__WHAT YOU ARE ASKED TO DO__. For the records below, print the lines from the line with "The image size is (1407, 840)." through the line with "Given: Click the share upload arrow icon" exactly as written; include both end lines and exclude the rest.

Collected data:
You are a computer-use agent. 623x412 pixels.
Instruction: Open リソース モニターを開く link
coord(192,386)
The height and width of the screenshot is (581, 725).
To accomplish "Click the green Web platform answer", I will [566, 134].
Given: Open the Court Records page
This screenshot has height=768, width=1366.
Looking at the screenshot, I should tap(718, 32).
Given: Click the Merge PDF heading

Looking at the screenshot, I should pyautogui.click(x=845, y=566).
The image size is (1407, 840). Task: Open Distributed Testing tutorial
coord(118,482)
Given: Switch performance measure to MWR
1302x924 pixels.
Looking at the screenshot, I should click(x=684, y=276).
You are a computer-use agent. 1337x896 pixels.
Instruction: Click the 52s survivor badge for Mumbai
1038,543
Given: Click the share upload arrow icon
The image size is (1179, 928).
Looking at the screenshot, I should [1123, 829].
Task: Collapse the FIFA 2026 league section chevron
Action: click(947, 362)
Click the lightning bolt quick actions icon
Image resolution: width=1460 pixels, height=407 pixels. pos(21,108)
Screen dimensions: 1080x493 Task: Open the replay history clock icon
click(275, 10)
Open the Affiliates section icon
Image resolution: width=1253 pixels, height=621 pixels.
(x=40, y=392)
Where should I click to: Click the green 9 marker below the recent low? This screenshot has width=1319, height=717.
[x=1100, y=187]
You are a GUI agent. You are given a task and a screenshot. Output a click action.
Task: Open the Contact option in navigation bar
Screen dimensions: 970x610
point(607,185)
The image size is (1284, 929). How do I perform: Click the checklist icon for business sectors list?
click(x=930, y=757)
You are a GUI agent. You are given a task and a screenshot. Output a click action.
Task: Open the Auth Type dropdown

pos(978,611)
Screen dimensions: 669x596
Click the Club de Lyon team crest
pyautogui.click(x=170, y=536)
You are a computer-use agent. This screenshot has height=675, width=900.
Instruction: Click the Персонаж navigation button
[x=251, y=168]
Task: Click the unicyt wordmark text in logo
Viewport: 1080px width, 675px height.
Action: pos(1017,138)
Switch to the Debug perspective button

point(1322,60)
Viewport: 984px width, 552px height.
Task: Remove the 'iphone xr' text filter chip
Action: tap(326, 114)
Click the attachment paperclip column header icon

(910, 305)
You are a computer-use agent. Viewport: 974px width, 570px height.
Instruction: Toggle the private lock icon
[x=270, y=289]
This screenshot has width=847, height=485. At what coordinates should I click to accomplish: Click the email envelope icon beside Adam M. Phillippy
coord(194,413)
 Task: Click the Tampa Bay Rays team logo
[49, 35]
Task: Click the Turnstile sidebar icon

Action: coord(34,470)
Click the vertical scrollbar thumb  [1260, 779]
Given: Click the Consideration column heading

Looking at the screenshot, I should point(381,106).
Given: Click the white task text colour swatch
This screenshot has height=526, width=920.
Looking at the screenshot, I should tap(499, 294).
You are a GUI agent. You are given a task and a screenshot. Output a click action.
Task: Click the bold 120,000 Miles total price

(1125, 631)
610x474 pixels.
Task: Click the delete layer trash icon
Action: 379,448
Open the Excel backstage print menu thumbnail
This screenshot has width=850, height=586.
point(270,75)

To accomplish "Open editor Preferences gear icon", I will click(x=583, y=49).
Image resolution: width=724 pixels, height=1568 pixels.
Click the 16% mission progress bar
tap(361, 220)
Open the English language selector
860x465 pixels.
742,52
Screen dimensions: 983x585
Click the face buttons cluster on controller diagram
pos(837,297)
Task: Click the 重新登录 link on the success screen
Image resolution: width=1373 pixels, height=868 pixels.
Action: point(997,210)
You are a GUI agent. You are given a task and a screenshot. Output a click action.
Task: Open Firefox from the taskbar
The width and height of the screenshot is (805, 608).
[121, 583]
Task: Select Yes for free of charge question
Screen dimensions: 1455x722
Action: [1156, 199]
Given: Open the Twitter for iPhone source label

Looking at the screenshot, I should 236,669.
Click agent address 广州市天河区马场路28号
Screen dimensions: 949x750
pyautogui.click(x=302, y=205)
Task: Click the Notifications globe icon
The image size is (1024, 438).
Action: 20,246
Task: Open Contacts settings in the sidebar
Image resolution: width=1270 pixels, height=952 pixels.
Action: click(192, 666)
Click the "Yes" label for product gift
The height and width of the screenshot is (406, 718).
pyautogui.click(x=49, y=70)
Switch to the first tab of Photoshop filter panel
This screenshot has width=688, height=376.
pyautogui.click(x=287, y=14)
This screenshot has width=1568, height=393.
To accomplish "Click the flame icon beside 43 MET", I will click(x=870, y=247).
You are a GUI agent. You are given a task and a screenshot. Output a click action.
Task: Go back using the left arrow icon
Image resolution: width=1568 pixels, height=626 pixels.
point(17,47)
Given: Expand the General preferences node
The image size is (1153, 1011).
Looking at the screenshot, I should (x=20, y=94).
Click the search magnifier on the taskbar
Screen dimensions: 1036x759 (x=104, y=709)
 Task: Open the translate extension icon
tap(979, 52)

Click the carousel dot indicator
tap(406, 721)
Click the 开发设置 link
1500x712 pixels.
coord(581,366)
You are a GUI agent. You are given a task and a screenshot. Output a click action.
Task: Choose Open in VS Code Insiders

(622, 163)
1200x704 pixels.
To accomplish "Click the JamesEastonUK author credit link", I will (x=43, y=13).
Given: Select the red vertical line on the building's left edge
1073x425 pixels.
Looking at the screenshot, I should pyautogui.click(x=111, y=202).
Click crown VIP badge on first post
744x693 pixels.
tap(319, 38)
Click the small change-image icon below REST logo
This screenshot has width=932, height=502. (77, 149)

__RESULT__.
The image size is (1407, 840). Task: Open Distributed Testing tutorial
coord(118,482)
Given: Switch performance measure to MWR
1302x924 pixels.
Looking at the screenshot, I should click(x=684, y=276).
You are a computer-use agent. 1337x896 pixels.
Instruction: Click the 52s survivor badge for Mumbai
1038,543
Given: Click the share upload arrow icon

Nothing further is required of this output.